## WHAT IS BEING ASKED:
Copy every line of the records below word for word, leaving out the pictures.

## ENTRIES PROVIDED:
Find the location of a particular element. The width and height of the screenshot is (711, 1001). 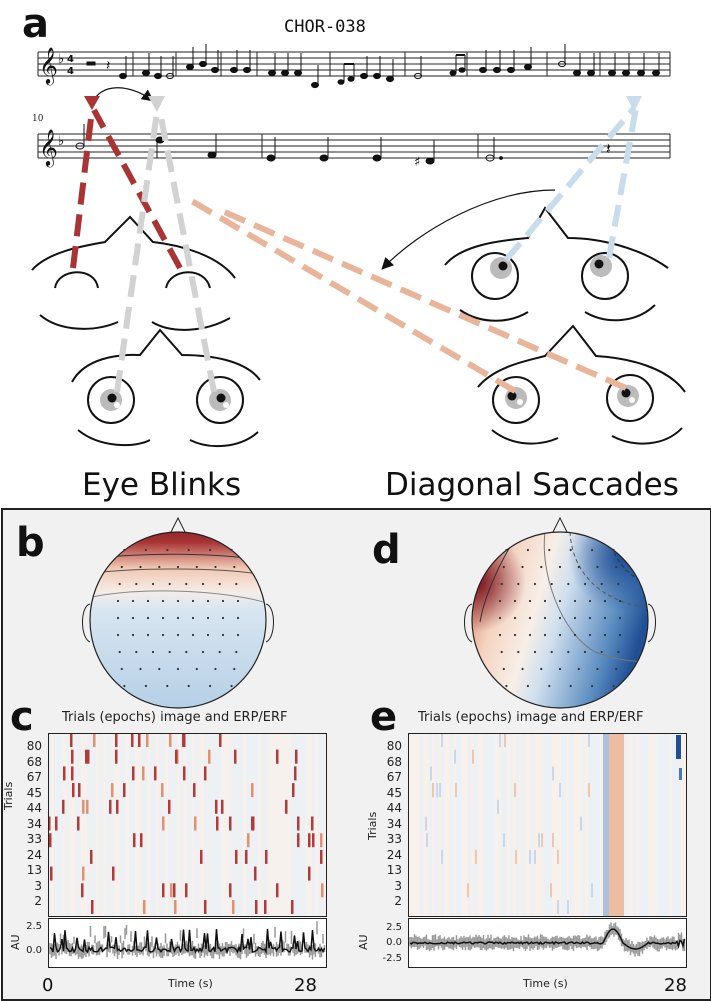

topomap-saccades is located at coordinates (560, 612).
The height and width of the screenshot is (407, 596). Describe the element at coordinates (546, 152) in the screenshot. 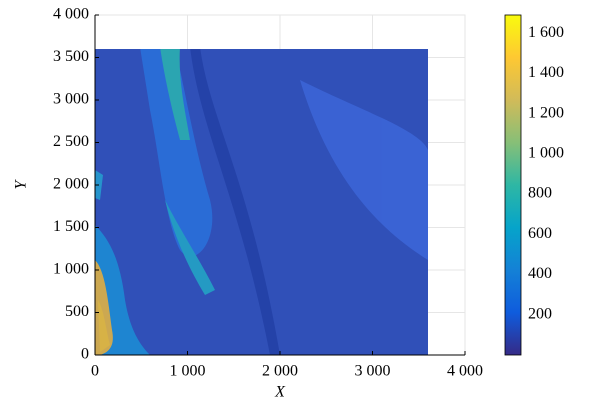

I see `colorbar-tick-label: 1 000` at that location.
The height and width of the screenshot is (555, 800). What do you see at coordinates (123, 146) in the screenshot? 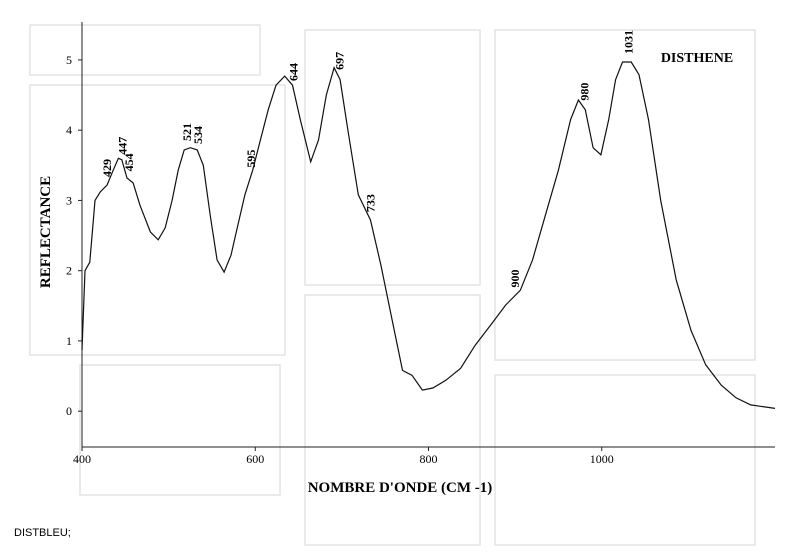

## WRITTEN ANSWER:
Find the location of a particular element. The width and height of the screenshot is (711, 1001). 

topomap-saccades is located at coordinates (560, 612).
The height and width of the screenshot is (407, 596). Describe the element at coordinates (546, 152) in the screenshot. 

I see `colorbar-tick-label: 1 000` at that location.
The height and width of the screenshot is (555, 800). What do you see at coordinates (123, 146) in the screenshot? 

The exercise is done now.